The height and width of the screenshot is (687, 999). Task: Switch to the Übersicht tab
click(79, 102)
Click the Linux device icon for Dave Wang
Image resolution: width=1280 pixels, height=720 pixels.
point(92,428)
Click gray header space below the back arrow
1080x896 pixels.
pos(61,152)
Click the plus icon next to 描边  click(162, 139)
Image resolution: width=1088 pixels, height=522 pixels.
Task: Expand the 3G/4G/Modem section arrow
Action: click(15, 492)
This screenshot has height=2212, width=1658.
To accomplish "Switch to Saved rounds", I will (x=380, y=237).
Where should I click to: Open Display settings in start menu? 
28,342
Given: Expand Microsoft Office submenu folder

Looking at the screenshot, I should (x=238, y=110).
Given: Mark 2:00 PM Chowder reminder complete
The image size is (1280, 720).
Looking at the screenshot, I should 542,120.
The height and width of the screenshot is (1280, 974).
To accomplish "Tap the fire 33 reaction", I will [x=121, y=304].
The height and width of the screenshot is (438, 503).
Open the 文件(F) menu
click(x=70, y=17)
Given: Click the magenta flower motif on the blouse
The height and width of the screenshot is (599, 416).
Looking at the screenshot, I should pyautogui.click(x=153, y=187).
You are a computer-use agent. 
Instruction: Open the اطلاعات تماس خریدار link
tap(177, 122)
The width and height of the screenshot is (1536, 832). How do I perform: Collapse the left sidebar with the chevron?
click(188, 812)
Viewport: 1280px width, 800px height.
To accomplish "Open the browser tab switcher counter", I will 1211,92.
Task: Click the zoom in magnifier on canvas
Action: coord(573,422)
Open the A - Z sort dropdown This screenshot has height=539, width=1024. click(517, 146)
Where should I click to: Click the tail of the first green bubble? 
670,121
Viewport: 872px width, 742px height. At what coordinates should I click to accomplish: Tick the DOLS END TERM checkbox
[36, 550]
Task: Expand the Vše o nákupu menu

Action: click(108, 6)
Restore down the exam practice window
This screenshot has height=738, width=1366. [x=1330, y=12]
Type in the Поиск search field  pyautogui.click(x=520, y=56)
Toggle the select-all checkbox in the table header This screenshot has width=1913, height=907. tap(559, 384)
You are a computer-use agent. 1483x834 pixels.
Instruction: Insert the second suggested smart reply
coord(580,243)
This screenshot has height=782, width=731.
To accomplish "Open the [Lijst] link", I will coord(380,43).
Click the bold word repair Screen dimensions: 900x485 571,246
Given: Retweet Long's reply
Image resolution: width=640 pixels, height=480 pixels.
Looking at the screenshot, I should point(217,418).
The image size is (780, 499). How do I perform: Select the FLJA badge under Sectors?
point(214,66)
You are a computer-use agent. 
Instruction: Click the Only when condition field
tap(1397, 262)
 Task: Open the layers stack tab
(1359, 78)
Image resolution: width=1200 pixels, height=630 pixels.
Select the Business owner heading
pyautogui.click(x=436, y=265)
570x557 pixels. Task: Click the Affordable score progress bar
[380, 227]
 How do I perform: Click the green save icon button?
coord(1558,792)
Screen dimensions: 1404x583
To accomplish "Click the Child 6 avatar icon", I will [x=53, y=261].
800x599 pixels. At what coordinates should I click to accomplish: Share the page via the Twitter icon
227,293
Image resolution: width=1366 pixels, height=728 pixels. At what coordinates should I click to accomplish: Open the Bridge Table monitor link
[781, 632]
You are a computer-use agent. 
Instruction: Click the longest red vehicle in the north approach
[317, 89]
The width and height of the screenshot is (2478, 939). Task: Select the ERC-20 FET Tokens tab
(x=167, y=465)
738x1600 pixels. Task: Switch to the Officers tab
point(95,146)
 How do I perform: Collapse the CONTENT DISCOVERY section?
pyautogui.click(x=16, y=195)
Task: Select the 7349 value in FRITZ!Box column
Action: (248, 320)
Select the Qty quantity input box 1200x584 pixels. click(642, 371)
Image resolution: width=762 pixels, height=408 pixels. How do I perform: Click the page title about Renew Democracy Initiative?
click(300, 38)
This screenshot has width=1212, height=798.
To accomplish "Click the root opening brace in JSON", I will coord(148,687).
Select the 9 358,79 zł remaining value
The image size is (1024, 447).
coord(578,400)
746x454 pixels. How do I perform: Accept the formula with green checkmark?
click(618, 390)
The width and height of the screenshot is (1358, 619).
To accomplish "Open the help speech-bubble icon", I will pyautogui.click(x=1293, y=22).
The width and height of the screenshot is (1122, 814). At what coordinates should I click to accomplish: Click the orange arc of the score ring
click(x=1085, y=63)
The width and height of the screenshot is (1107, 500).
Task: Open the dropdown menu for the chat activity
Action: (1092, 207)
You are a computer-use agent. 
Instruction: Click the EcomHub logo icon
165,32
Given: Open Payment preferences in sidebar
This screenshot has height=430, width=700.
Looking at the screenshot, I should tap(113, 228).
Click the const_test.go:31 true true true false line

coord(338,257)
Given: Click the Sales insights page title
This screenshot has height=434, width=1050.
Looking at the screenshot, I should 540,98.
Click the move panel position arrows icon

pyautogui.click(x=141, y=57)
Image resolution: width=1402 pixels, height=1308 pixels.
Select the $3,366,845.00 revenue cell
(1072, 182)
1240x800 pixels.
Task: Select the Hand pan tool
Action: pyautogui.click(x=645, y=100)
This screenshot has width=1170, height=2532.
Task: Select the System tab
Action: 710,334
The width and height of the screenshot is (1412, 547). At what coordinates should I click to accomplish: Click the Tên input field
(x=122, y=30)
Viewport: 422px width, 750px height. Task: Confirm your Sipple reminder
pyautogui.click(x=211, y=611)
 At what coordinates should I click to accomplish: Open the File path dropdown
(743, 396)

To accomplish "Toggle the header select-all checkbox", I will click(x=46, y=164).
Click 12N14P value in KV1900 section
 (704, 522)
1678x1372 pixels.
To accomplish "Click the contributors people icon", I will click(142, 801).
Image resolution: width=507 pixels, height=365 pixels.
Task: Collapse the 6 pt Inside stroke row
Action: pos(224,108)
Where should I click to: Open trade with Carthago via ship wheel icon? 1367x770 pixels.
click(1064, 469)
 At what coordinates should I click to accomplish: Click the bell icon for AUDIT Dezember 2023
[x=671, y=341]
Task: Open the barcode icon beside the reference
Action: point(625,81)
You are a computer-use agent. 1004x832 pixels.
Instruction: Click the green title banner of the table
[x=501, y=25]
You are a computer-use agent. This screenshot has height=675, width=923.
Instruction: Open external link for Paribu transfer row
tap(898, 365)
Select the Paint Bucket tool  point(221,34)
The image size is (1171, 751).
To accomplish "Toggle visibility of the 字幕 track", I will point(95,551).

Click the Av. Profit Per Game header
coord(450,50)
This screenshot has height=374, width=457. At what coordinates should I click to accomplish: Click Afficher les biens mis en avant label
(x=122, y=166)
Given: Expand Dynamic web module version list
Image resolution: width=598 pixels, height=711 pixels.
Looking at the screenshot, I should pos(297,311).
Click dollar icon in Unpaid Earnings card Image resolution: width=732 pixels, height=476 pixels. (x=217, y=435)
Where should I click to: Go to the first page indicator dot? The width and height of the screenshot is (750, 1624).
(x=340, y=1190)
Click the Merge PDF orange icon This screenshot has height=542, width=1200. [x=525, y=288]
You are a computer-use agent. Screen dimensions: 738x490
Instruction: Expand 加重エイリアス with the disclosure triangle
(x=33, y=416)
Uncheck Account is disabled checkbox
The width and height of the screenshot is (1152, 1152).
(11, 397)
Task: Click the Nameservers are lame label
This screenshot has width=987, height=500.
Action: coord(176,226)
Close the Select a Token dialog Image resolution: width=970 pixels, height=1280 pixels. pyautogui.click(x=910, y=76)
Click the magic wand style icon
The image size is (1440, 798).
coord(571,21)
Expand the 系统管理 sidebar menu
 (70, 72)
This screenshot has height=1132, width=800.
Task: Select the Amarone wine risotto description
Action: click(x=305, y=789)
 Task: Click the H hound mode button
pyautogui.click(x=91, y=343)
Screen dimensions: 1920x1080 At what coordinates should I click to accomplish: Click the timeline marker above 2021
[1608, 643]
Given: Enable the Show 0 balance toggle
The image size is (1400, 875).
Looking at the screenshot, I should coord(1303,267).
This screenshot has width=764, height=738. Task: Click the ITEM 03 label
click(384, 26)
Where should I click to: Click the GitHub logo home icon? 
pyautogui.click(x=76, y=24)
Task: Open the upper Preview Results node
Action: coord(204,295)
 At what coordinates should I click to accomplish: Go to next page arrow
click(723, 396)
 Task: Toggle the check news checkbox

────────────────────

* Task description *
From the data above, return every line from the line that has "Instruction: Click the Only" up to and including the line that has "Screen dimensions: 1404x583", exactly.

* Output for this task *
Instruction: Click the Only when condition field
tap(1397, 262)
 Task: Open the layers stack tab
(1359, 78)
Image resolution: width=1200 pixels, height=630 pixels.
Select the Business owner heading
pyautogui.click(x=436, y=265)
570x557 pixels. Task: Click the Affordable score progress bar
[380, 227]
 How do I perform: Click the green save icon button?
coord(1558,792)
Screen dimensions: 1404x583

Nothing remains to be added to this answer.